The fluorescent reporters commonly
used to visualize proteins can
perturb both protein structure and function. Recently, we found that
4-cyanotryptophan (4CN-Trp), a blue fluorescent amino acid, is suitable
for one-photon imaging applications. Here, we demonstrate its utility
in two-photon fluorescence microscopy by using it to image integrins
on cell surfaces. Specifically, we used solid-phase peptide synthesis
to generate CHAMP peptides labeled with 4-cyanoindole (4CNI) at their
N-termini to image integrins on cell surfaces. CHAMP (computed helical
anti-membrane protein) peptides spontaneously insert into membrane
bilayers to target integrin transmembrane domains and cause integrin
activation. We found that 4CNI labeling did not perturb the ability
of CHAMP peptides to insert into membranes, bind to integrins, or
cause integrin activation.

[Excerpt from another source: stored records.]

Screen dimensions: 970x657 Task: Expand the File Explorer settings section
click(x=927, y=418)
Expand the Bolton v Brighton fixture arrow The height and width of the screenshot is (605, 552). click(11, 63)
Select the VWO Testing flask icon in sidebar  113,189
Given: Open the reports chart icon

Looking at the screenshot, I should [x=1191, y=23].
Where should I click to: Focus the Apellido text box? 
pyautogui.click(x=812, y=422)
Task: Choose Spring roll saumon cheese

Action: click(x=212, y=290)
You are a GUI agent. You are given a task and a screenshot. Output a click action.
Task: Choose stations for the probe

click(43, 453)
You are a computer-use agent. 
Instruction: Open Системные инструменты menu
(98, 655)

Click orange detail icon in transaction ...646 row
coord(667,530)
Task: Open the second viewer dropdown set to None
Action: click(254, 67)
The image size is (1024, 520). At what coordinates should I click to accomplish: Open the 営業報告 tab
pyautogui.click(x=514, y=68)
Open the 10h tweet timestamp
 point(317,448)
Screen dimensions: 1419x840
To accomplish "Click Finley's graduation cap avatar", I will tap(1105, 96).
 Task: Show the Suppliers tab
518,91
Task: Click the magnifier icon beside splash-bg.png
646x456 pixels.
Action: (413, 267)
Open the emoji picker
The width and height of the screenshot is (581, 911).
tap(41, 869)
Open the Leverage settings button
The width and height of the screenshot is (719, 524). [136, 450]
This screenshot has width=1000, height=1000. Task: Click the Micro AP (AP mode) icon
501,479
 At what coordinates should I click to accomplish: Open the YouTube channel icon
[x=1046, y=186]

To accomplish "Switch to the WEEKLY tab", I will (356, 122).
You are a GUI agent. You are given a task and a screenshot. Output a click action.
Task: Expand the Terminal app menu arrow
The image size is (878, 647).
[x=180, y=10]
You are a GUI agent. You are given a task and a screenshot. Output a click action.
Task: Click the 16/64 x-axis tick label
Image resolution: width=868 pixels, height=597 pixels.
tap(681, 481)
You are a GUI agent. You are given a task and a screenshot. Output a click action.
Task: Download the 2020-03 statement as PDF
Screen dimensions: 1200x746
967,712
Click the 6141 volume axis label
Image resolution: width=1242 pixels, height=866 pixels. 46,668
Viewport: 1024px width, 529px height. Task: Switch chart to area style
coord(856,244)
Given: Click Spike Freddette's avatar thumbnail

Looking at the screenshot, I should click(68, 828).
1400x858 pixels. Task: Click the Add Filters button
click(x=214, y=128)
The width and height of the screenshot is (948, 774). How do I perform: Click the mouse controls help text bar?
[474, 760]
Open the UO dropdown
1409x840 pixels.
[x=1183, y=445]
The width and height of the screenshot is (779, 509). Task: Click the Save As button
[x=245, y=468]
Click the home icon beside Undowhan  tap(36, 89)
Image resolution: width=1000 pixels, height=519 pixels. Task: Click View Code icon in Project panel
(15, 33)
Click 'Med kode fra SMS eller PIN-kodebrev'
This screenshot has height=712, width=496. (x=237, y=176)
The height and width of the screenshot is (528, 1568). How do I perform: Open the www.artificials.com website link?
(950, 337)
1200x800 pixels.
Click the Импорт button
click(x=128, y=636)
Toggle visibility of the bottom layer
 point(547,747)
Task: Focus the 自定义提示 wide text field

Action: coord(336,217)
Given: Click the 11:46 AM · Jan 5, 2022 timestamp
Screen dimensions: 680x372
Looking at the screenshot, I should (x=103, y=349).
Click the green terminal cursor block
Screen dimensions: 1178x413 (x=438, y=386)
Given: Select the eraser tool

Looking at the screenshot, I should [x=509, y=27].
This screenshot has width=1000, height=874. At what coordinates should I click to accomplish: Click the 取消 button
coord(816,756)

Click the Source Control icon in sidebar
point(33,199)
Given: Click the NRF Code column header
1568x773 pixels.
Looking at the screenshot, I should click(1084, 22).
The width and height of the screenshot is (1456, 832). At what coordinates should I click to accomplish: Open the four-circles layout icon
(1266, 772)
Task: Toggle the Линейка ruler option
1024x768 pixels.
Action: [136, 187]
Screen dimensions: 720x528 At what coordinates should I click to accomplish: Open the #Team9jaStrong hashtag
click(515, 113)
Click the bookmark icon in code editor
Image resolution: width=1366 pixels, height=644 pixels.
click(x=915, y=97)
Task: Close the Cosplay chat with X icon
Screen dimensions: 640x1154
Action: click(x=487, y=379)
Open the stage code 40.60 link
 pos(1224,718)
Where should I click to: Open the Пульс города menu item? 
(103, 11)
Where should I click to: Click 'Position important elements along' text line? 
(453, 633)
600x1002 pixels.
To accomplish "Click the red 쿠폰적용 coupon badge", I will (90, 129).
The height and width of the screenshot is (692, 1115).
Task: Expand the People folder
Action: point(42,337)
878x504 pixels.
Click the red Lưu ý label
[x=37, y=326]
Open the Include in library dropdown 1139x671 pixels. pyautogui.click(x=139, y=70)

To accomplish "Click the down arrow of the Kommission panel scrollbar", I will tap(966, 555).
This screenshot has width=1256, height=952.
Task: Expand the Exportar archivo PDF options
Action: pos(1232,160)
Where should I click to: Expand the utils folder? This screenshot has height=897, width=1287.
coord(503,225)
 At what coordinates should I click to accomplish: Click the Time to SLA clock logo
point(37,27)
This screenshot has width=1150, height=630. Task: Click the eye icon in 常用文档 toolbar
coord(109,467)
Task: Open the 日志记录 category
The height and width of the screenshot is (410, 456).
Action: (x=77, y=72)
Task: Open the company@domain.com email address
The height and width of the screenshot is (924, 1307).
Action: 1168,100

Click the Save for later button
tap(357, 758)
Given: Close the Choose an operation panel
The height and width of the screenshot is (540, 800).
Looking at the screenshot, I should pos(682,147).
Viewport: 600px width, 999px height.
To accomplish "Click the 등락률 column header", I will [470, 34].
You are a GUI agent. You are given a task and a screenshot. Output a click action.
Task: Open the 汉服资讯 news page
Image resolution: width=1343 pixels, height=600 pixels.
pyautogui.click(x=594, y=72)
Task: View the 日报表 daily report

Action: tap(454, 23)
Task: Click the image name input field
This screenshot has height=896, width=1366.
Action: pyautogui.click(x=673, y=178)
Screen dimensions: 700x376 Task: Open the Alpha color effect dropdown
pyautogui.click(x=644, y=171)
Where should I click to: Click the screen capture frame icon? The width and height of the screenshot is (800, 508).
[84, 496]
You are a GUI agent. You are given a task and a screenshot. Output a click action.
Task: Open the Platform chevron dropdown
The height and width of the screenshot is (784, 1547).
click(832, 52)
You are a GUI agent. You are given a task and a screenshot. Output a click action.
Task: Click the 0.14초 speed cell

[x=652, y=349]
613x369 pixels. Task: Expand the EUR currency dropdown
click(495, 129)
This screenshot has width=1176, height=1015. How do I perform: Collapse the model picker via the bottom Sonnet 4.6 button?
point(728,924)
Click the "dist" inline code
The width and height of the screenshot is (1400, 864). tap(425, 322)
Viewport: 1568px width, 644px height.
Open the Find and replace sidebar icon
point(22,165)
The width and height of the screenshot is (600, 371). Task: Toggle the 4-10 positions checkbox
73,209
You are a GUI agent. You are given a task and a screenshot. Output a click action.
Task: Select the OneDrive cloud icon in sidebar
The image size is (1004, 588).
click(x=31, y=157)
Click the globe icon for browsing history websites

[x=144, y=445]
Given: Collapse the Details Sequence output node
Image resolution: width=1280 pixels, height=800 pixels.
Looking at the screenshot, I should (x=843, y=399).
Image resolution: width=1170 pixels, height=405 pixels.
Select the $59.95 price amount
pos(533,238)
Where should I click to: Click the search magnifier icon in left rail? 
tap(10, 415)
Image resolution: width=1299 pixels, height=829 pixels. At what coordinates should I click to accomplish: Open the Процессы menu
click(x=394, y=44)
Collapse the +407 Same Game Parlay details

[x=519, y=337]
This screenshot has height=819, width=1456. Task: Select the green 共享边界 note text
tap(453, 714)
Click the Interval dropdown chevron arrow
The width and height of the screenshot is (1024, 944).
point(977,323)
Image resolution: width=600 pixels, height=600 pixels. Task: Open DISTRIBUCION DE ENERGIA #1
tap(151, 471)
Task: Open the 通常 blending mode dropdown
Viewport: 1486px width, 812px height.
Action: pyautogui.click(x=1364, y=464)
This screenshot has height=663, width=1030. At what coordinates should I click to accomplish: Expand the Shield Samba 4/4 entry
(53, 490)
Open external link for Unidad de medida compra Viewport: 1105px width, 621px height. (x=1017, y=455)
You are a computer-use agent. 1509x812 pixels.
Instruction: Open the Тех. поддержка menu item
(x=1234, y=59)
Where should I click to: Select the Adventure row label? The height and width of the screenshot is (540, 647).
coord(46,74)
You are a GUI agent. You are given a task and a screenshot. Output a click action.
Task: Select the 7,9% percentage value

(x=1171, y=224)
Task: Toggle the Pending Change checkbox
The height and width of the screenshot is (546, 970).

We then used two-photon fluorescence microscopy
to image 4CNI-containing integrins on the surface of platelets. Compared
to a 4CNI-labeled scrambled peptide that uniformly decorated cell
surfaces, 4CNI-labeled CHAMP peptides were present in discrete blue
foci. To confirm that these foci represented CN peptide-containing
integrins, we co-stained platelets with integrin-specific fluorescent
monoclonal antibodies and found that CN peptide and antibody fluorescence
coincided. Because 4CNI can readily be biosynthetically incorporated
into proteins with little if any effect on protein structure and function,
it provides a facile way to directly monitor protein behavior and
protein–protein interactions in cellular environments. In addition,
these results clearly demonstrate that the two-photon excitation cross
section of 4CN-Trp is sufficiently large to make it a useful two-photon
fluorescence reporter for biological applications.